An improved fluid transfer system has been developed. The system includes an inlet, an outlet operatively connected to the inlet to form a flow path from the inlet to the outlet, a pump operatively connected within the flow path to enable the pump to move fluid from the inlet to the outlet along the flow path, a porous member disposed between the inlet and the pump, and a flow restrictor operatively connected to the flow path at a first position between the porous member and the pump and to the flow path at a second position to the outlet. The porous member is configured to enable fluid to pass through the porous member at a first pressure and to enable air to pass through the porous member at a second pressure that is greater in magnitude than the first pressure. The flow restrictor is configured to enable flow from the outlet to the first position in the flow path to establish a pressure at the porous member that is between the first pressure and the second pressure to prevent the pump from moving air through the filter.

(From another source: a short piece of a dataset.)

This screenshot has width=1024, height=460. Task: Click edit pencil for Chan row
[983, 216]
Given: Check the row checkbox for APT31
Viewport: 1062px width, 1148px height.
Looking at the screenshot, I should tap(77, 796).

BRIEF DESCRIPTION OF THE DRAWINGS
FIG. 1 is a schematic view of an inkjet printing apparatus operatively connected to an external ink supply including a reversible pump fluidly coupled to a flow restrictor.
FIG. 2 is a schematic view of an alternative inkjet printing apparatus operatively connected to an external ink supply including a reversible pump fluidly coupled to a flow restrictor.
FIG. 3 is a cut-away side view of one embodiment of an external ink supply including a flow restrictor.
FIG. 4 is a cut-away side view of another embodiment of an external ink supply including a flow restrictor.
FIG. 5. is a cut-away top view of yet another embodiment of an external ink supply including a flow restrictor.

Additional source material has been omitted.